**Text**
○ ○ ○ ○ ○ ○ ○

Last week Alaska Fish and Game set the Pacific cod guideline harvest level (GHL) for the fishing season that began on Jan. 1.
Dutch Harbor Fish and Game biologist Justin Leon says the 2016 numbers are a big change from last year.
“We’ve just released this coming year’s GHL for the harvest that’s going to be allowed for the Aleutian Islands Subdistrict, and that is going to be 10,476,259 pounds. It’s down 42 percent from last year,” Leon said.
Why such a huge drop?
“That’s because the [Alaska] Board [of Fisheries] changed some things in order to align us better with the federal side of things, specifically last year we took three percent of what was allowed in the federal Bering Sea-Aleutian Islands area,” Leon explained. “This year, what we’ve done is taken 27 percent from just the Aleutian Islands part of that area. And that’s how we’ve come up with that.”

○ ○ ○ ○ ○ ○ ○

**Data shown**
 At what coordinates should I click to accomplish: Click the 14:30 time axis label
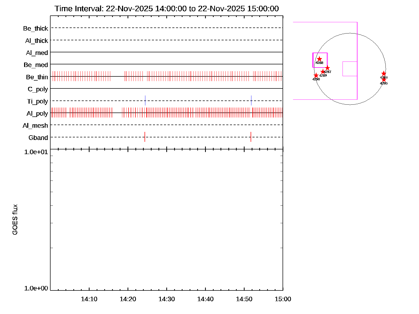pos(167,299)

○ ○ ○ ○ ○ ○ ○

**Prompt**
Pick up the Pacific cod harvest text after its last sentence and continue it.

**Answer to the problem**
One new change in the regulations for the upcoming season concerns registering. In mid-December, the Division of Commercial Fisheries issued an emergency order authorizing parallel groundfish fisheries in state waters. The order applies to the Kodiak, Chignik, South Alaska Peninsula and the Bering Sea-Aleutian Islands area.
“Long story short. Parallel fishery – they no longer need to register. And that’s something the fishermen are just going to want to know in general,” Leon said. “So that is a reg [ulation] change, to fish the parallel Pacific cod fishery now you don’t need to register.”
Another big change this year, Leon says, is the consolidation of fishing seasons.
“Before we had an A and a B season. And now it’s all just one season that’s fished until all of our allowed amount is caught,” he said.